No backdoors in your software.


The difference between "closed source" (proprietary) and "open source" software is (how did you guess?) that their "source" is open. Huh, okay, why do I care? Well, the "source", or "source code", is like the secret recipe of every software, like the recipe of a cake. When you buy a cake, there's no way you can figure out the exact recipe (although you can guess bits and pieces, "there's some coconut in here"). If a bakery gave out the recipe for its super-sucessful cheesecake, it would soon go out of business because people would bake it for themselves, at home, and stop buying it. Likewise, Microsoft does not give out the recipe, or "source code", of their software, like Windows, and rightly so because that's what they make their money from.

The problem is they can put whatever they want in their recipe, without us knowing. If they want to add a bit of code saying "every 12th of the month, if the computer is online, create a list of all the files that have been downloaded in this computer since last month, and send it back to Microsoft through the network". Microsoft probably doesn't do that, but how would you know, since everything is closed, invisible, secret?

A little while ago (October 2008) a lot of Chinese Windows users (most of them buy pirated copies of Windows) saw something strange happen with their computer: every hour, their screen would go black for a few seconds. Nothing to really prevent you from working, but it can easily make you go nuts. Microsoft had added a bit of code (an ingredient to the recipe) saying "if this is detected as a pirated copy of Windows, make the screen black for a few seconds, every hour". Now the point is not that the software was pirated: pirating software is bad, period. The point is that these users got an automatic update for Windows (updates usually fix bugs and add new features) without knowing how it would affect their system. No one knew.

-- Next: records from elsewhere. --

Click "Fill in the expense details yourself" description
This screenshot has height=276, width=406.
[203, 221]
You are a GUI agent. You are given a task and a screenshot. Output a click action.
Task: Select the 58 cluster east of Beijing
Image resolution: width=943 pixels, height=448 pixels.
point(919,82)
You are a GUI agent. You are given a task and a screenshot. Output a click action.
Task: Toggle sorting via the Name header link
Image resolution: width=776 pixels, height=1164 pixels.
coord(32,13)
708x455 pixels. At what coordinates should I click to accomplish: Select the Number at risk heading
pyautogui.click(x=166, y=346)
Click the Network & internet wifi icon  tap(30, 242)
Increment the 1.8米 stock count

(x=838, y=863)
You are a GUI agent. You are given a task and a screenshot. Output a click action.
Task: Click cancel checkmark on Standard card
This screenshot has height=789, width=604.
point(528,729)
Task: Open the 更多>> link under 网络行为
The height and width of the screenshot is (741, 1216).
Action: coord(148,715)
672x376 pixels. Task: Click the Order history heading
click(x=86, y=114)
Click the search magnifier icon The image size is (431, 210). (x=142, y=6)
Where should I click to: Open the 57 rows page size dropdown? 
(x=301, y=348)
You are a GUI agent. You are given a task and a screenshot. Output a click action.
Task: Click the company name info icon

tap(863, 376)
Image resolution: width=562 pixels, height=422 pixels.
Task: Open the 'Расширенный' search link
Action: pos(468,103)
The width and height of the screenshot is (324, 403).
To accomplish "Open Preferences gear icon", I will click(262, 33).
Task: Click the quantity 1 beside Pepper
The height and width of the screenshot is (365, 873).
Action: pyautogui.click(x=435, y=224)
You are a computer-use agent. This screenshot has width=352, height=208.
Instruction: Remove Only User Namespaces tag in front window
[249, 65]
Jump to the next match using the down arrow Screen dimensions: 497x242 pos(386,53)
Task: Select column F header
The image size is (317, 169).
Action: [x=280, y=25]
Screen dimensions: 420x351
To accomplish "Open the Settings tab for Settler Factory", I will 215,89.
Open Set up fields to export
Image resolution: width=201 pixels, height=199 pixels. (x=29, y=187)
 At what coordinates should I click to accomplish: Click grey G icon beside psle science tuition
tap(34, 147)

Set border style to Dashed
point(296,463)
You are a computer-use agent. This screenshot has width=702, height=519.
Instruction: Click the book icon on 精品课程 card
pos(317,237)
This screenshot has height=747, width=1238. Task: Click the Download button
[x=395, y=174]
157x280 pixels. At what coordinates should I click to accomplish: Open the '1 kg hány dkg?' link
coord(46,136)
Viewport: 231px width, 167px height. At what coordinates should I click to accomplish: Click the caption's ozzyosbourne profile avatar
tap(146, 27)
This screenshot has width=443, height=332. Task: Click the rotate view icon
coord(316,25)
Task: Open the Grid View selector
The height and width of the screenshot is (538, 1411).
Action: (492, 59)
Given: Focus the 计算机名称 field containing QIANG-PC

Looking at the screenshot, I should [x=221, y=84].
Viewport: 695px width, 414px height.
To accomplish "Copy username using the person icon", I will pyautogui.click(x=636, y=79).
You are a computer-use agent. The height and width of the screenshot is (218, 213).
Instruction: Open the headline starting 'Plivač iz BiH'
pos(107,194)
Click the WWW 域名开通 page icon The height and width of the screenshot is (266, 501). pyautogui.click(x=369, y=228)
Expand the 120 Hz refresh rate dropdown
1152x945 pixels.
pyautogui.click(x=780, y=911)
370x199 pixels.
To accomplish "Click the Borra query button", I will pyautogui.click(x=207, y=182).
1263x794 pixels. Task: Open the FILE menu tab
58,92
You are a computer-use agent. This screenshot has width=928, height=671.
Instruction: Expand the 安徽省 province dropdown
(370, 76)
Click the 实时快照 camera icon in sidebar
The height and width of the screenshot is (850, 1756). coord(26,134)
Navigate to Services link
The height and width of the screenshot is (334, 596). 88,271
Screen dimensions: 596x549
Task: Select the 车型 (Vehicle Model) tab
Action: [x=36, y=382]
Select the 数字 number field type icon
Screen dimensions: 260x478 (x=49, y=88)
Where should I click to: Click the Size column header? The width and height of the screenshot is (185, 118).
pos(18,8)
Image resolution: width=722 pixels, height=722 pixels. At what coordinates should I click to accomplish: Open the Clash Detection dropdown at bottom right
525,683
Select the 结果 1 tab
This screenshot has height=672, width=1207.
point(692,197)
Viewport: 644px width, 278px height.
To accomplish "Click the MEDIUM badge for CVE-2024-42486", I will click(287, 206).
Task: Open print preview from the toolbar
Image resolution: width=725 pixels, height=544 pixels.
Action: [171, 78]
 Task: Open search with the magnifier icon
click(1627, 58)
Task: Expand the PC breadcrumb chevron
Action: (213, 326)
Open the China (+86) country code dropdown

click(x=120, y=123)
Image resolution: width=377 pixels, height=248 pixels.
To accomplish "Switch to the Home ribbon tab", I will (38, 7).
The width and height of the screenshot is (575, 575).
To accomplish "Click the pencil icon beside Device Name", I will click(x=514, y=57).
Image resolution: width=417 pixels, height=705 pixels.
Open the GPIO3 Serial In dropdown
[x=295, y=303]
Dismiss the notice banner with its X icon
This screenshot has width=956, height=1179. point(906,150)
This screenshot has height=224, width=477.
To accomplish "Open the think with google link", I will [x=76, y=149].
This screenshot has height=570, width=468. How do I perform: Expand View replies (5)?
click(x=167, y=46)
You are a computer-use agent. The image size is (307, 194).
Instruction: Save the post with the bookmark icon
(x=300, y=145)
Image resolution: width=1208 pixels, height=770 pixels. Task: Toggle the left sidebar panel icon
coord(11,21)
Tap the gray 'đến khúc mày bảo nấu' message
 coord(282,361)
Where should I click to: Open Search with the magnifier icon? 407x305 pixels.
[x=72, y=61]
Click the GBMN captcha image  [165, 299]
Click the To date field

Changing the source code of open source software is a much more open process. By definition, all the recipes are public. It doesn't matter to you since you won't be able to understand the code anyway, but people who understand it can read it, and speak out. And they often do. Every time someone wants to change the source code, all other developers are able to see the change ("hey man, why did you add this code spying on the user's keyboard input, are you out of your mind?"). And even if the whole team of maintainers for a piece of software go crazy and start adding puppy-killing features all over their source code, someone outside the team can very well take the code, remove all the bad bits, create a whole new version of it, and let the world know what the difference is. It's open.

That's why you can be sure open source software doesn't do bad things behind your back: the community keeps a close eye on all the recipes.